[INPUT MATERIAL]

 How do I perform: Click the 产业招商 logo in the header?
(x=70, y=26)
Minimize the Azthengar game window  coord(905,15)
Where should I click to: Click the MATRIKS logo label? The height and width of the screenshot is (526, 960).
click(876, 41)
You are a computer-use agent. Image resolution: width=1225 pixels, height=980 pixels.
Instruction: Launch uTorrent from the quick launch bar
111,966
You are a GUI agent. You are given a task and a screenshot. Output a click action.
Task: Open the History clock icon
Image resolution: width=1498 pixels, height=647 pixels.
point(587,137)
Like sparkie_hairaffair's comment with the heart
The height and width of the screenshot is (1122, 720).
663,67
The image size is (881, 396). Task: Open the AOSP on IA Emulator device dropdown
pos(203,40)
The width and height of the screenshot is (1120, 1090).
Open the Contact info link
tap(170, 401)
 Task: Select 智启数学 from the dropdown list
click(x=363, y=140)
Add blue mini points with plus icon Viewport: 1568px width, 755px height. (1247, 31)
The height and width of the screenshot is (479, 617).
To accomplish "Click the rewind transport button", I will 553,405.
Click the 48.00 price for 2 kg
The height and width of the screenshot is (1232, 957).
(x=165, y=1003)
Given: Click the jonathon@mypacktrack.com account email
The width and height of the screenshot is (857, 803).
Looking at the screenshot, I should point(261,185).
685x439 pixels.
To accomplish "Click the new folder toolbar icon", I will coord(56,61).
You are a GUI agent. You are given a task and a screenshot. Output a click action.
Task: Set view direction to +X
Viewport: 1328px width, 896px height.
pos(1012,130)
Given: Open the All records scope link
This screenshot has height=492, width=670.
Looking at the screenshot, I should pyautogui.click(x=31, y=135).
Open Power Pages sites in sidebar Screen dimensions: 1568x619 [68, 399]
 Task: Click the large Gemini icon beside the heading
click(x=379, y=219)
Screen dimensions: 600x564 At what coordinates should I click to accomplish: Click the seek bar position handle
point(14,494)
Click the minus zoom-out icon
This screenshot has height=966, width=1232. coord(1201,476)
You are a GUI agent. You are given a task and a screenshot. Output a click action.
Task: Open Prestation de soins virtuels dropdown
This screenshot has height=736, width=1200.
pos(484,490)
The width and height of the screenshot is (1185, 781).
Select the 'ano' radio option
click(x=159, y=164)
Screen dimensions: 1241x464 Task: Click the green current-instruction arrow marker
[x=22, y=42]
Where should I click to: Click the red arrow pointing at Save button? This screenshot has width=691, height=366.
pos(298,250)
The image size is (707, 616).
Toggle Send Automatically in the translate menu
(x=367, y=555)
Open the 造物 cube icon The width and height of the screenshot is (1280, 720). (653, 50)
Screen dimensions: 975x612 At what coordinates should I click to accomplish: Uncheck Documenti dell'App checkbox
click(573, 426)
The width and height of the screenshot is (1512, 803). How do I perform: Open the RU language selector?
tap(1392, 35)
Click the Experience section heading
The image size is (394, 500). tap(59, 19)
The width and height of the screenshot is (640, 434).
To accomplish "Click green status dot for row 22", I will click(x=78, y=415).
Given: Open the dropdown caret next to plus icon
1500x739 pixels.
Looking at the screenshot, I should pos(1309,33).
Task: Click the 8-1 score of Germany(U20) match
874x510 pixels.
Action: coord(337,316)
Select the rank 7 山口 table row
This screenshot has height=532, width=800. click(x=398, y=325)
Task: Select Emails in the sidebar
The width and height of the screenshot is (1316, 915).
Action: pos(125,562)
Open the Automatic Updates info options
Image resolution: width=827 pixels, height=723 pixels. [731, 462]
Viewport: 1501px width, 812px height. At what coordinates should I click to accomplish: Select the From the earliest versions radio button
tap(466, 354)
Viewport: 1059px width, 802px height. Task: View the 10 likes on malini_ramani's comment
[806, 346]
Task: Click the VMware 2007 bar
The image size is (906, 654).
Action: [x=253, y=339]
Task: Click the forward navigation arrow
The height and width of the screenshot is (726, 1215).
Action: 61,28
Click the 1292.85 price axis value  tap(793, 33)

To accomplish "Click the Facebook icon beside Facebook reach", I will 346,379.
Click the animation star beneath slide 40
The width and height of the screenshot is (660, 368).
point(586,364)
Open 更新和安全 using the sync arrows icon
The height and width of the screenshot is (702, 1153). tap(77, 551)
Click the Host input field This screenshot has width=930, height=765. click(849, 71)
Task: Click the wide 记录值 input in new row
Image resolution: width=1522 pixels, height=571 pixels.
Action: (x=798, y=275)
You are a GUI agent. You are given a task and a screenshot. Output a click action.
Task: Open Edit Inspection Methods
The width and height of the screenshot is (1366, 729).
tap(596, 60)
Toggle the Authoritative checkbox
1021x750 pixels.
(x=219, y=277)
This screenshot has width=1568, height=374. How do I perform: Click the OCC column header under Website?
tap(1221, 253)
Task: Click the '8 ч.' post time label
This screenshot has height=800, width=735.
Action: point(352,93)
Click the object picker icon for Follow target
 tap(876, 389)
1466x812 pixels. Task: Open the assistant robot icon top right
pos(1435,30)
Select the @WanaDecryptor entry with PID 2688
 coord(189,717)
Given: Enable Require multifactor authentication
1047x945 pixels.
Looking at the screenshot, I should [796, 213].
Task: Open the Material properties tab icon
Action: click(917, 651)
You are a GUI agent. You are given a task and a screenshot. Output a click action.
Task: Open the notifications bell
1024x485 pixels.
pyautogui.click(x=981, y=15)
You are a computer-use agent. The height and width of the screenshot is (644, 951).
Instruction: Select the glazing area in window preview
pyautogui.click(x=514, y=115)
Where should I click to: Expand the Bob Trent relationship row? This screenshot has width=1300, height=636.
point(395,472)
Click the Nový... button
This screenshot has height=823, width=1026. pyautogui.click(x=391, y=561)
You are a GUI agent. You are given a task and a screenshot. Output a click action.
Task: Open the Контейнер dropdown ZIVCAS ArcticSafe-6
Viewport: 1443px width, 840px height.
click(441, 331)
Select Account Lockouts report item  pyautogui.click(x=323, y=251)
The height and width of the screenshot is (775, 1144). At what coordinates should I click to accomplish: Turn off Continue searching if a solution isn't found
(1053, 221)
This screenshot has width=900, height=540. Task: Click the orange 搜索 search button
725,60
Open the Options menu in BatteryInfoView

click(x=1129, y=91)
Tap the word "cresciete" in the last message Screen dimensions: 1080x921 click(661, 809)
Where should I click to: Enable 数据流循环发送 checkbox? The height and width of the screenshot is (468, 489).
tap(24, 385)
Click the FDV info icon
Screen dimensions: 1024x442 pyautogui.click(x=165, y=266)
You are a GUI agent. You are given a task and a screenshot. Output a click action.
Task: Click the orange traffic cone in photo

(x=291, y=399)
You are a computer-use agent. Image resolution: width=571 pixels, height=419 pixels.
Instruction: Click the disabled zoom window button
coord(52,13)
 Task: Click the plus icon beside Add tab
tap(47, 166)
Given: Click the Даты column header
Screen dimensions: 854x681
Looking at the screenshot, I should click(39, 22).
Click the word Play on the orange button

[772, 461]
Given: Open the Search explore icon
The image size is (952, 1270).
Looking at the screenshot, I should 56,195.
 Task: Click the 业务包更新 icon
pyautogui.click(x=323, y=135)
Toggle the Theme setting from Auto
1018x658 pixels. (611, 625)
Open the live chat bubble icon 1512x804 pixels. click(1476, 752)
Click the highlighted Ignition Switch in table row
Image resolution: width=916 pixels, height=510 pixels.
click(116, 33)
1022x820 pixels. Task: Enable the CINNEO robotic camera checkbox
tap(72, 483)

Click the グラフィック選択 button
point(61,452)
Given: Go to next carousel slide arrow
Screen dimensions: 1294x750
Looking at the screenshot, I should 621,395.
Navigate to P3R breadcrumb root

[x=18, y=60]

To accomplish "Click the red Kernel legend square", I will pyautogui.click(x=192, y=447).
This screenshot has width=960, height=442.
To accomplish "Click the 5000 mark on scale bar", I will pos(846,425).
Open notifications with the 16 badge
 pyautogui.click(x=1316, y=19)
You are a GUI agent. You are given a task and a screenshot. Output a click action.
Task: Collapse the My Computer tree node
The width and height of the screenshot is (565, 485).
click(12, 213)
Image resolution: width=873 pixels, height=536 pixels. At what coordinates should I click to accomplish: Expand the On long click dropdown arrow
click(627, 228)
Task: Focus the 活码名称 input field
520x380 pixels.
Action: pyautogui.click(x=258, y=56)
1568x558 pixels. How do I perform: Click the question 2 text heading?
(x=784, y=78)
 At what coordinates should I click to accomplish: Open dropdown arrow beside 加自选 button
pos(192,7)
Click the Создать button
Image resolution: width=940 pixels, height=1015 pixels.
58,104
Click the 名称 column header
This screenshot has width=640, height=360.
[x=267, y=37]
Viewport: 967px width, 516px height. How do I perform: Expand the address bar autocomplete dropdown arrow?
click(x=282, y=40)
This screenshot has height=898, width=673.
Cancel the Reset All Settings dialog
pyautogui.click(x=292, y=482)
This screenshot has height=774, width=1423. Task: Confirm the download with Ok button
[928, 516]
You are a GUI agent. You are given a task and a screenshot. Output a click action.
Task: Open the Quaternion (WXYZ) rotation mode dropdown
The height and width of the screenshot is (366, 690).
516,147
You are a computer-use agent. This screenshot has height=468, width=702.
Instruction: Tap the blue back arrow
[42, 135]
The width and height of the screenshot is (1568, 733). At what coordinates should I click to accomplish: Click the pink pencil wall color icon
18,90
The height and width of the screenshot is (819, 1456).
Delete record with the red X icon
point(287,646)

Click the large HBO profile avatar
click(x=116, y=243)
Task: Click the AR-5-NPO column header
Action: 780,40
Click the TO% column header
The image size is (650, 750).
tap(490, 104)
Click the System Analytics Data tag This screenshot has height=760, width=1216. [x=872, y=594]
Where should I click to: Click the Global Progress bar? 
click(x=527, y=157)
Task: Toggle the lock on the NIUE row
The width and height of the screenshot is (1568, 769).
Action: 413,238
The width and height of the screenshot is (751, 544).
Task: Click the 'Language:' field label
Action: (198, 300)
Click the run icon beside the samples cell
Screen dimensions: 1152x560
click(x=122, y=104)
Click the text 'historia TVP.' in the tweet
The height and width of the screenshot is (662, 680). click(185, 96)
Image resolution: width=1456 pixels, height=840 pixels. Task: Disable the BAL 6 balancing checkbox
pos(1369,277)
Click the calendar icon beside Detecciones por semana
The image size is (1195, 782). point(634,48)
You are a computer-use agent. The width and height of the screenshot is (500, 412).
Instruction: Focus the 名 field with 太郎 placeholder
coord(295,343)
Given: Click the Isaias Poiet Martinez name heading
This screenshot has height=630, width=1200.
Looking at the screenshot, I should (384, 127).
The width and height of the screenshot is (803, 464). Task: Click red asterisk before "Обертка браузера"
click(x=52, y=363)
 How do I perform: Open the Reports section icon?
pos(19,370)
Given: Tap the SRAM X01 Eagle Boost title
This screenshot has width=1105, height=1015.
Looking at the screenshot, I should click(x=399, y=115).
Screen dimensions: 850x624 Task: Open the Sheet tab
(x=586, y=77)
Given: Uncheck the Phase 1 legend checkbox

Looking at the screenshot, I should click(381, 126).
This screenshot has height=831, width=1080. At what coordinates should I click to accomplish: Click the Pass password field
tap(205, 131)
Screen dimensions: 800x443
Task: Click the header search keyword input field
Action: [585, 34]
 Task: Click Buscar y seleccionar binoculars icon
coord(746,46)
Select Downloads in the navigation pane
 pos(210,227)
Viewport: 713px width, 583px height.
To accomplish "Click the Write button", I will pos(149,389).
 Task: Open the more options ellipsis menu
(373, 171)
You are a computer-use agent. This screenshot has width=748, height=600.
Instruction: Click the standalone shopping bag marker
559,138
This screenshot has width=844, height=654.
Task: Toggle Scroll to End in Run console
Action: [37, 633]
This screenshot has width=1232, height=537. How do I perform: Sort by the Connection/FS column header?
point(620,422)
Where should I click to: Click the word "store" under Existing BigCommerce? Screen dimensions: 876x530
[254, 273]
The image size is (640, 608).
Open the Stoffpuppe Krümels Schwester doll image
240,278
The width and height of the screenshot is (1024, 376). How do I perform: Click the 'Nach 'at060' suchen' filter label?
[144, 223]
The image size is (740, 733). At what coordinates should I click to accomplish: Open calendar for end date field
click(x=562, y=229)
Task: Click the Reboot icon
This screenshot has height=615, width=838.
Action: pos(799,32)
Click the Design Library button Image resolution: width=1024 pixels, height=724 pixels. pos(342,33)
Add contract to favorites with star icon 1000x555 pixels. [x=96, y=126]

[/INPUT MATERIAL]

* _WHAT IS NEEDED_
Give the number of lines in the listing that hold the string "sidebar". Add nothing else.

* _RESULT FOR THIS EXERCISE_
2